Discerning how glory can be present in ordinary things, such as a walk in the park and swimming in the sea, but in both these there was a need for discernment. Four years after the swimming experience, Williams was on a bus in Trinidad- a journey of about two hours, but as he writes he was unaware of the time:

I was caught up in a bliss which it is impossible to describe. It was an experience of the ultimate reconciliation of all things as Love, a living presence, flooded over me and swept me into its own radiance, combining in itself an infinite grandeur with a tender personal intimacy.

Another time Williams was in a crowded cafeteria at Waterloo Station, the glimpse of glory came with the force of a revelation that the place was Emmaus.
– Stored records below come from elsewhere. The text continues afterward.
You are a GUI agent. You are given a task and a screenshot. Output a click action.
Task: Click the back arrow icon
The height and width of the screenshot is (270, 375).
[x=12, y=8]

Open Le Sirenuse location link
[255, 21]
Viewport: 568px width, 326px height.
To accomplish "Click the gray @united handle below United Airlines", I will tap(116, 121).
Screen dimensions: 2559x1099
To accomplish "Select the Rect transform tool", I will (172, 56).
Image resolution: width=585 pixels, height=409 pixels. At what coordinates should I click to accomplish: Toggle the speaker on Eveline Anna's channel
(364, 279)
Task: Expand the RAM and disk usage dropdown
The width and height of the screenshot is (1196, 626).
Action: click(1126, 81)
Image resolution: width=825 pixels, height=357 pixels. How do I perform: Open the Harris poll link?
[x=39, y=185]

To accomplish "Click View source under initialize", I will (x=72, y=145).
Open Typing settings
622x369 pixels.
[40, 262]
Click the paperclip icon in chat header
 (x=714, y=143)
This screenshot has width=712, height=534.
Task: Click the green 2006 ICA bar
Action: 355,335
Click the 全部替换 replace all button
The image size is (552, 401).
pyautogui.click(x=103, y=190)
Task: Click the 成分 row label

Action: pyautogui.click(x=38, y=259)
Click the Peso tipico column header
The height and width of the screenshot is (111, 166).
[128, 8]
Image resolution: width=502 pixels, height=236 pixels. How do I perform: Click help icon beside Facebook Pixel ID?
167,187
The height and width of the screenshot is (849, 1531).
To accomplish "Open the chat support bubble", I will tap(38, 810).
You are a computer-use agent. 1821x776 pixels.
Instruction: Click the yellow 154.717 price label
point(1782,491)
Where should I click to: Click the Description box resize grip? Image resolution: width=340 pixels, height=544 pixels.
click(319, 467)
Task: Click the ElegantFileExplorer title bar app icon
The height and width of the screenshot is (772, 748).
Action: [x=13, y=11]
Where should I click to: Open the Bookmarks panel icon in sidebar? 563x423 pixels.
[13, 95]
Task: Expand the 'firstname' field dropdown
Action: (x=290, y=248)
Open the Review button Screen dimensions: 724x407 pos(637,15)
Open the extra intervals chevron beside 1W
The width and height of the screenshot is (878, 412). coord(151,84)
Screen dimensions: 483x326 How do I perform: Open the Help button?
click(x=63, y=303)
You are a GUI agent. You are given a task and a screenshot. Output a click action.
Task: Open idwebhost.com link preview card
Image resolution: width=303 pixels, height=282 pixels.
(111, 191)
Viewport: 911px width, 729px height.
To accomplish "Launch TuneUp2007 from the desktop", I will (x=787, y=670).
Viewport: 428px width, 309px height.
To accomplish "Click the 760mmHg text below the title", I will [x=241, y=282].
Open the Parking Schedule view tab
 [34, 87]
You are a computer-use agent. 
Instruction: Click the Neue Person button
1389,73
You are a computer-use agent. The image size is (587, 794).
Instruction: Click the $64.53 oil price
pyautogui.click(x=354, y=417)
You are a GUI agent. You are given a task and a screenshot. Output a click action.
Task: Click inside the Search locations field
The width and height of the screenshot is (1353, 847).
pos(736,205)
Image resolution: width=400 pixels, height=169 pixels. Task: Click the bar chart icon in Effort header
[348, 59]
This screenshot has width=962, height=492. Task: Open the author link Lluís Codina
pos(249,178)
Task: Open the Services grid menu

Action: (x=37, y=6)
The tea and buns being consumed by the crowd was the broken bread in the midst of which Christ’s presence was revealed; and I had once again the immediate certainty of some ultimate reconciliation in which everybody was caught up because they were all filled and alive with God’s homely but surpassing glory.

At the heart of these moments of awareness there was a rich reality of redemption – and the deep knowledge that ‘all shall be well and all manner of things shall be well.’

One of the less likely occasions when he experienced a glimpse of glory was in a cinema watching A Star Is Born. He’d gone feeling depressed and defeated, but then in the film an older woman character spoke of the necessity of perseverance, and how you had to be tough and believe in yourself and so get up after failure and try again.

The words of this matriarchal figure came to me as the voice of God. They thrilled me. And in the thrill I was aware of God’s presence with me in the cinema giving me new life and inspiring me with fresh courage…. The matriarch’s utterance undoubtedly verged on the corny. To speak to me deeply and powerfully by means of it seemed to me grotesquely funny. I couldn’t deny the reality of the experience, but it was precisely its reality which made the occasion of it so hilarious. There was no knowing where God would explode next. … God does indeed make himself known to us by means of what we feel, and that our emotions can often be the angels of His presence.